Courage Prize Recipient, 2016

Jamie Kalven, a journalist and human rights activist, who has long reported on police abuse and impunity in Chicago, is the 2016 recipient of The Ridenhour Courage Prize.

Kalven played a central role in exposing what really happened the night Laquan McDonald was killed. In reporting that appeared ten months before the fateful release of the video footage, he challenged the official account of the shooting by police, having secured the autopsy report that revealed the 17-year-old had been shot sixteen times and located a civilian eyewitness.

As founder and executive director of the Invisible Institute, a Chicago-based journalistic production company, Kalven also oversaw the recent launch of the Citizens Police Data Project, an interactive database housing 56,000 civilian complaints against 8,500 Chicago police officers — information he secured after a lengthy court battle.

The police disciplinary data enabled Kalven and his team to draw a statistical portrait of impunity: 96 percent of complaints were unsustained and resulted in no disciplinary action, and just 10 percent of the force triggered 30 percent of the allegations.

The data also reveal patterns of racial bias. Black Chicagoans filed 61 percent of all complaints in the database, but make up only 25 percent of sustained complaints. White Chicagoans, who filed 21 percent of total complaints, account for 58 percent of sustained complaints. Black officers, they found, were twice as likely as white officers to be disciplined for a complaint.

Two weeks after the Citizen Police Data Project was launched, a judge ordered that the long-sought dash-cam footage of the McDonald incident be released. The video showed Chicago police officer Jason Van Dyke repeatedly shooting McDonald, impeaching the official narrative that McDonald had lunged at officers with a knife and corroborating Kalven’s reporting. As a result, for the first time in 35 years, a Chicago police officer has been charged with first-degree murder for an on-duty shooting.

In the ensuing media storm, the Citizens Police Data Project provided critical context about Van Dyke’s record of undisciplined complaints, revealing an alleged pattern of excessive force and racial slurs.

Mayor Rahm Emanuel — who has since faced fierce calls for his resignation — fired police superintendent Garry McCarthy and Scott Ando, head of the Independent Police Review Authority, the agency that investigates police misconduct complaints in Chicago. Soon after, a wide-ranging federal investigation of the Chicago Police Department was announced.

The Citizens Police Data Project is the result of years of work, dating back more than a decade to Kalven’s reporting from an embattled public housing development on the South Side of Chicago, where he told the story of Diane Bond, who was repeatedly abused by a group of officers known to residents as the “Skullcap Crew.” With Kalven’s help, Bond brought a federal civil rights suit that ultimately culminated in a landmark ruling by the Illinois appellate court in Kalven v. City of Chicago, holding that police misconduct records belong to the public.

The Kalven precedent affords citizens and journalists unprecedented access to information and enables enhanced public scrutiny of the police. The legal battle over transparency, however, continues. The Fraternal Order of Police is seeking to bar the City of Chicago from releasing to Kalven police disciplinary records going back to 1967. The union argues that such a release would violate their contract; they argue that police misconduct records should be destroyed after five years. The case is on appeal in the Illinois appellate court.

“Jamie Kalven has for decades fought bravely to protect truth-tellers while as a journalist helping amplify their stories,” said the Ridenhour Courage Prize selection committee. “The Citizens Police Data Project, designed in collaboration with the University of Chicago Mandel Legal Aid Clinic, serves as a national model of transparency and accountability. It made public last year a database of 56,000 misconduct complaint records for more than 8,500 Chicago police officers. Kalven’s incisive reporting in Slate’s ’16 Shots gave voice to a courageous source who revealed the official police narrative’s cover-up in the shooting of Laquan McDonald. The still anonymous Whistleblower disclosed the existence of the dash-cam video of the shooting that ultimately resulted in national outrage.

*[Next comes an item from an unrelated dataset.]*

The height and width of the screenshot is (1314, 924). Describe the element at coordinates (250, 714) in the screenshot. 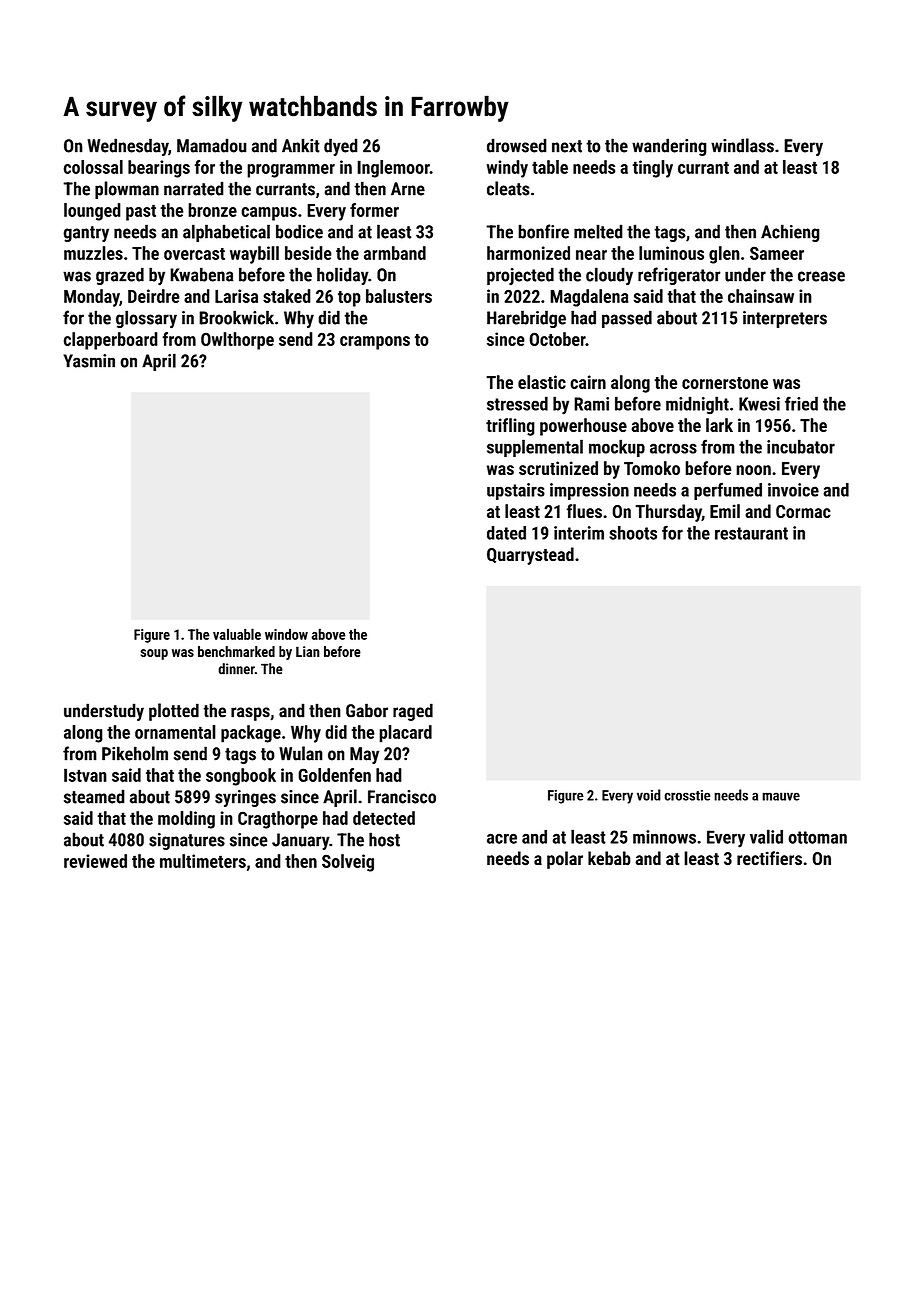

I see `rasps` at that location.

“We are honored to award Jamie Kalven and the Invisible Institute the 2016 Ridenhour Courage Prize for this potent combination of fearless reporting and proven human rights advocacy.”

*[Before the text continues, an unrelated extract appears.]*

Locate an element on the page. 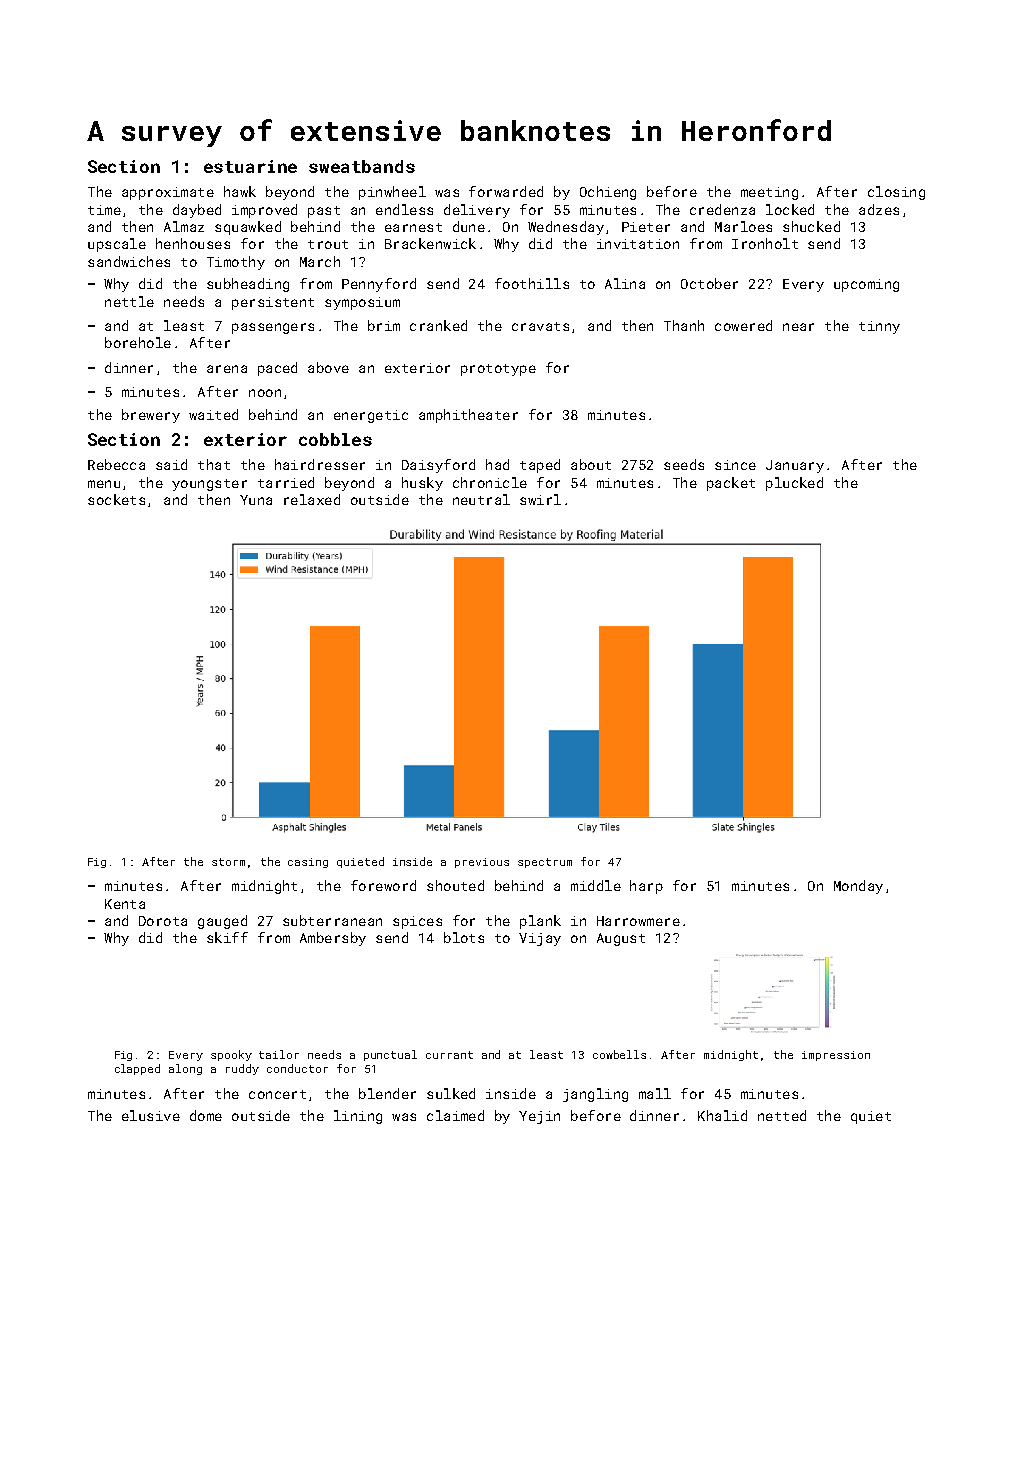 Image resolution: width=1017 pixels, height=1473 pixels. closing is located at coordinates (896, 193).
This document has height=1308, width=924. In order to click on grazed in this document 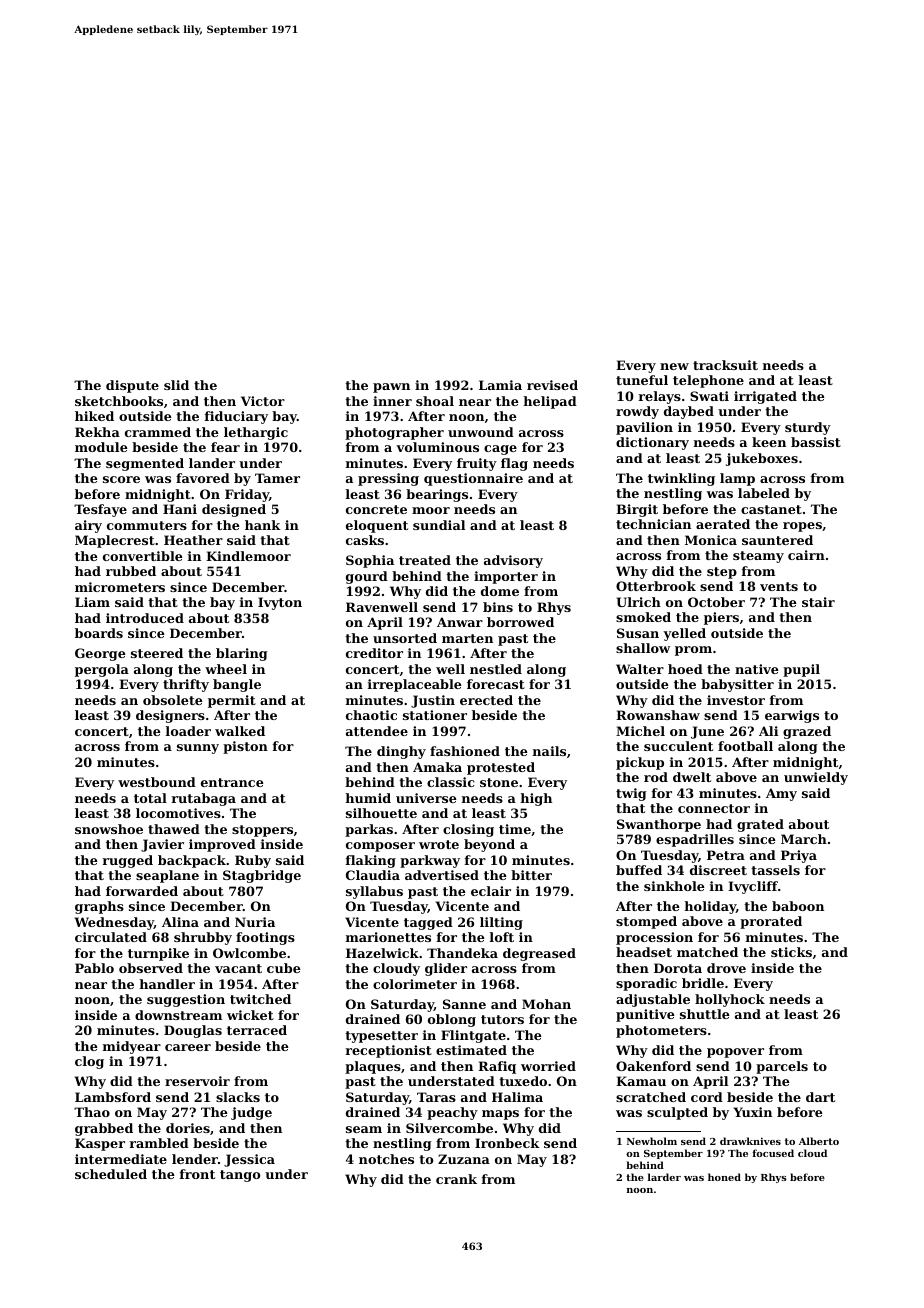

“To be included among those who have received the Ridenhour Courage Prize is at once a great honor and an inspiration for the work that lies ahead,” said Jamie Kalven.

Kalven’s work has appeared in a wide variety of publications. He is the author of Working With Available Light: A Family’s World After Violence and the editor of A Worthy Tradition: Freedom of Speech in America by his father Harry Kalven, Jr.